🤖 AI Summary
To address the low CSI recovery accuracy caused by sparse and non-uniform Sounding Reference Signal (SRS) allocation in 5G NR, and the poor generalization of existing Masked Autoencoder (MAE)-based methods—prone to overfitting training masks and failing under unseen distortions such as interference, clipping, and non-Gaussian noise—this paper proposes a robust channel reconstruction framework based on score-based diffusion models. Our method innovatively incorporates a system model prior, dynamically guiding denoising inference via a likelihood gradient term, thereby significantly enhancing adaptability to distribution shifts. We adopt a U-Net architecture conditioned on masked SRS inputs and employ a gradient-enhanced iterative sampling strategy. Experiments on Channel Distribution Models (CDL) demonstrate that our approach achieves up to 14 dB improvement in normalized mean square error (NMSE) over MAE and U-Net baselines, while maintaining competitive performance in matched scenarios—marking the first demonstration of a single diffusion model enabling highly robust CSI reconstruction across multiple distortion types.
📝 Abstract
Accurate channel state information (CSI) is essential for reliable multiuser MIMO operation. In 5G NR, reciprocity-based beamforming via uplink Sounding Reference Signals (SRS) face resource and coverage constraints, motivating sparse non-uniform SRS allocation. Prior masked-autoencoder (MAE) approaches improve coverage but overfit to training masks and degrade under unseen distortions (e.g., additional masking, interference, clipping, non-Gaussian noise). We propose a diffusion-based channel inpainting framework that integrates system-model knowledge at inference via a likelihood-gradient term, enabling a single trained model to adapt across mismatched conditions.

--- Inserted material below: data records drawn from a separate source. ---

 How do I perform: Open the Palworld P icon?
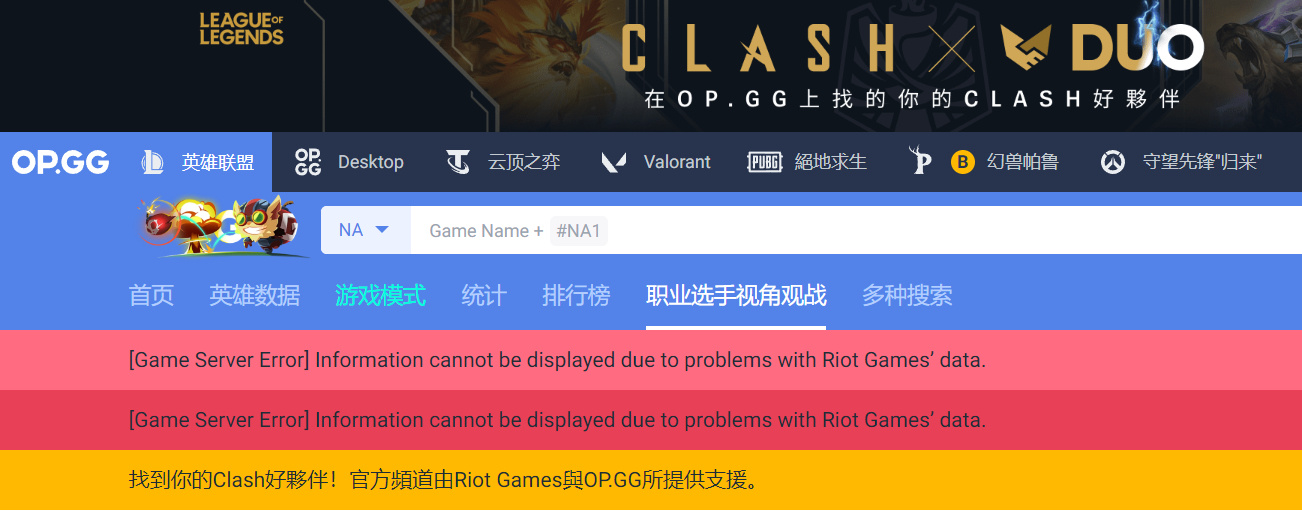tap(920, 162)
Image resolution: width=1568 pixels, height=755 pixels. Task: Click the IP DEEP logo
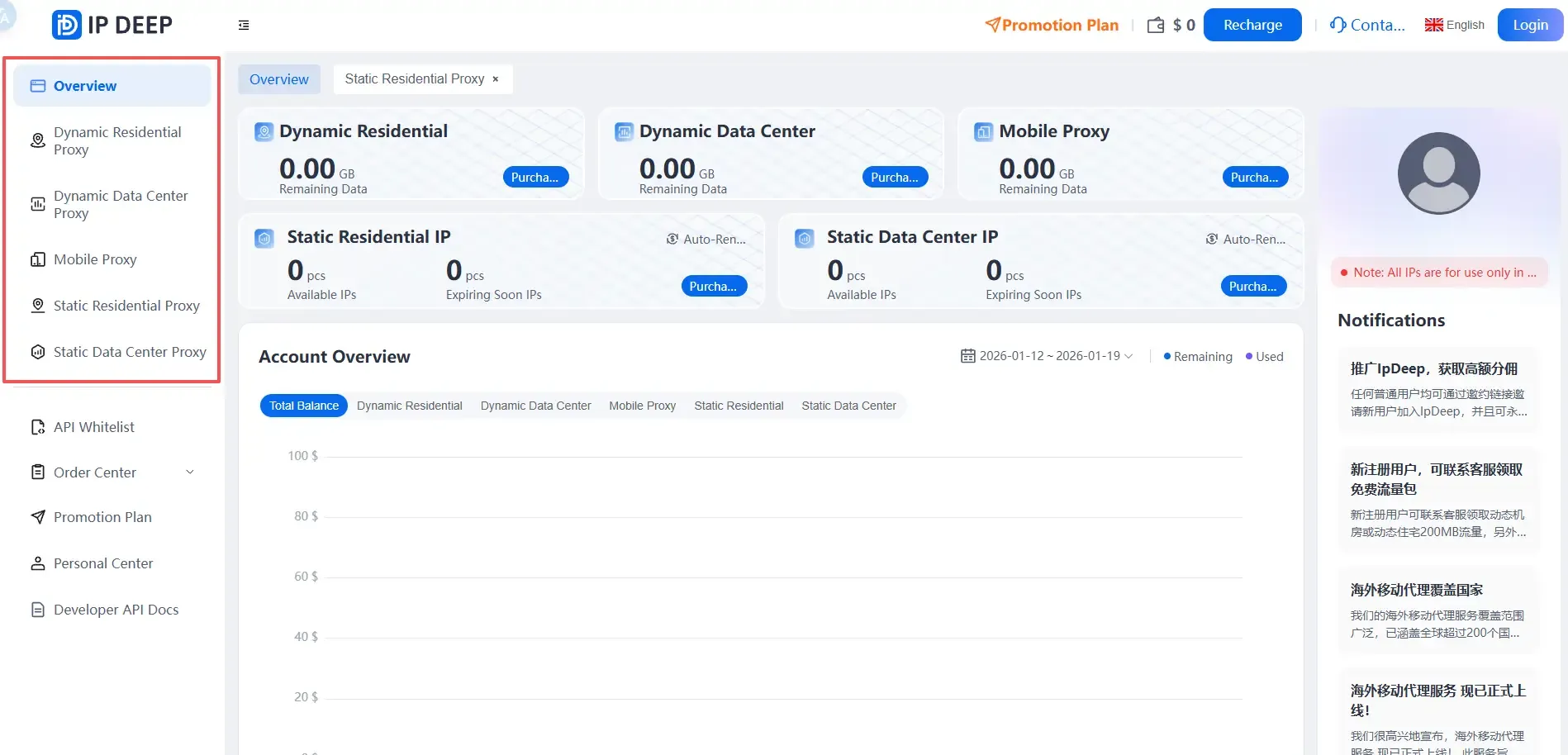pyautogui.click(x=112, y=25)
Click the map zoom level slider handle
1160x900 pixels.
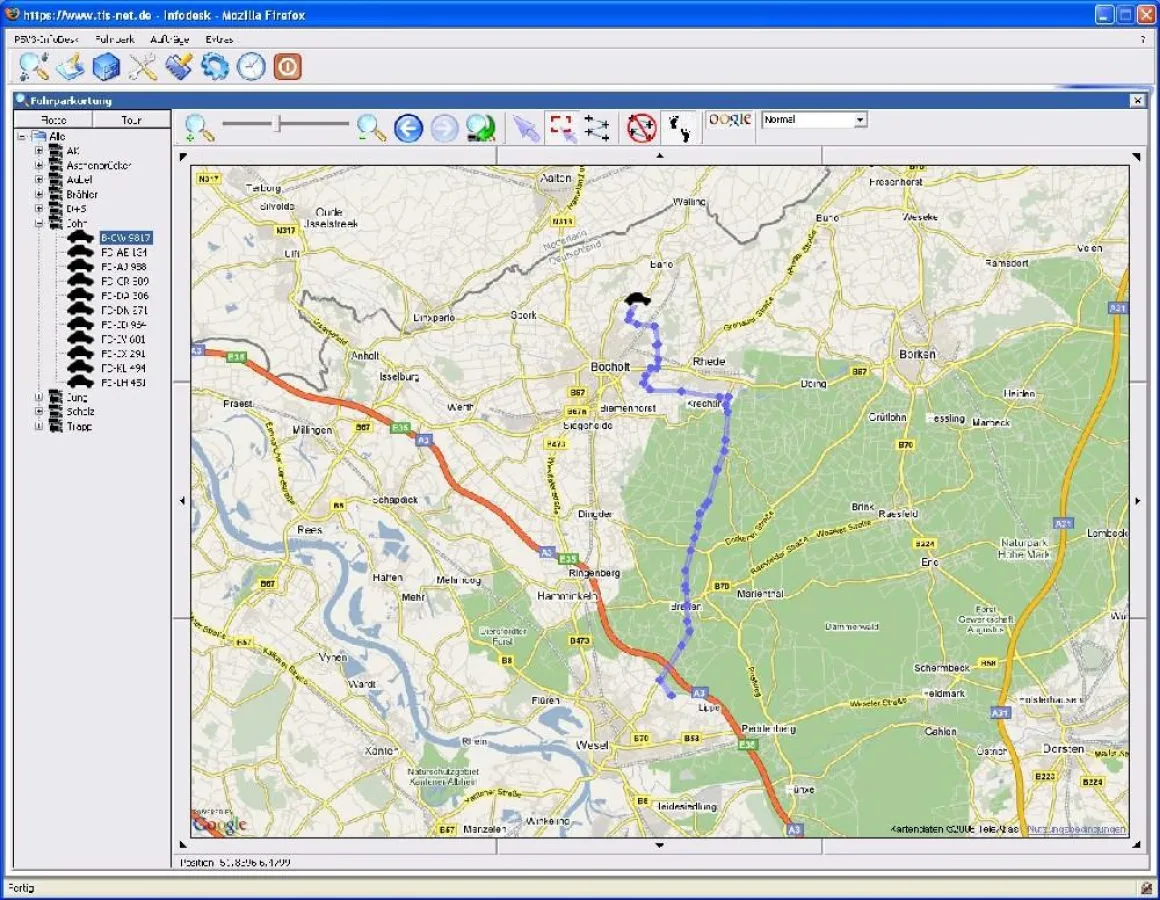pyautogui.click(x=278, y=124)
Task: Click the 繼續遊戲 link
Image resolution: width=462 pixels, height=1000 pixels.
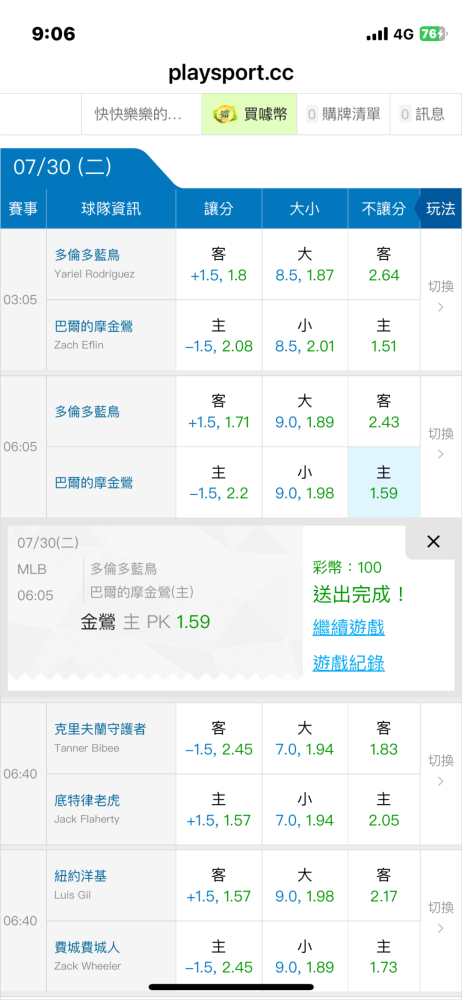Action: (x=348, y=628)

On standardized CDL channels, the score-based diffusion variant consistently outperforms a UNet score-model baseline and the one-step MAE under distribution shift, with improvements up to 14 dB NMSE in challenging settings (e.g., Laplace noise, user interference), while retaining competitive accuracy under matched conditions. These results demonstrate that diffusion-guided inpainting is a robust and generalizable approach for super-capacity SRS design in 5G NR systems.